● **Brief A**: Reproduce the stretch of the keto vegan cornbread recipe from "Units Scale" through "Butter, Unsalted ((melted))", word for word.
● **Brief B**: In the keto vegan cornbread recipe, what kind of pan is greased before baking?

● **Quoted passage**:
────────

Super simple and amazingly authentic Keto Vegan Cornbread. Perfect on the side or underneath our delicious Keto Vegan Chili. (Recipe Here) This low carb treat is made with blanched almond flour and a surprising twist that brings the whole recipe together and will make. you swear you just ate full carb cornbread! Read on!


Ingredients

Units Scale
  • 5 cups Blanched Almond Flour
  • 1 tbsp Baking Powder
  • 1/3 cup Stevia or Monk Fruit Allulose blend ((See Notes for Sweetness guide))
  • 1 tsp Himalayan Pink salt
  • 10 TBSP Miyoko’s European Style Cultured Vegan Butter, Unsalted ((melted))
  • 1 TBSP Avocado Oil for greasing the pan
  • 2/3 cup Unsweetened Soy Milk ((See notes for soy alternatives))
  • 1 tsp of lemon juice ((See Buttermilk notes))
  • 18 TBSP JUST™ Egg
  • 1 tbsp Sweet corn extract

Instructions

  1. Preheat the oven to 400°F (204°C). Grease a 10-inch cast iron skillet with Avocado Oil.
  2. In a large mixing bowl, mix blanched almond flour, baking powder, choice of sweetener, and Himalayan salt.
  3. Stir in the melted butter, almond milk and JUST™ Egg, until smooth. Stir in the sweet corn extract.
  4. Transfer the batter into the skillet and smooth the top with a spatula. Bake for 35-40 minutes, until an inserted toothpick comes out clean and the top is golden brown.

Notes

SWEETNESS GUIDE:
When using Monk Fruit or Stevia Allulose Blend, use this as your sweetness guide.

────────

● **Stored data**:
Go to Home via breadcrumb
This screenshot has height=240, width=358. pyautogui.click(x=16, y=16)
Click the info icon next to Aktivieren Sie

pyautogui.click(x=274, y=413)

────────

● **Exercise output A**:
Units Scale
  • 5 cups Blanched Almond Flour
  • 1 tbsp Baking Powder
  • 1/3 cup Stevia or Monk Fruit Allulose blend ((See Notes for Sweetness guide))
  • 1 tsp Himalayan Pink salt
  • 10 TBSP Miyoko’s European Style Cultured Vegan Butter, Unsalted ((melted))

● **Exercise output B**: A 10-inch cast iron skillet, greased with avocado oil.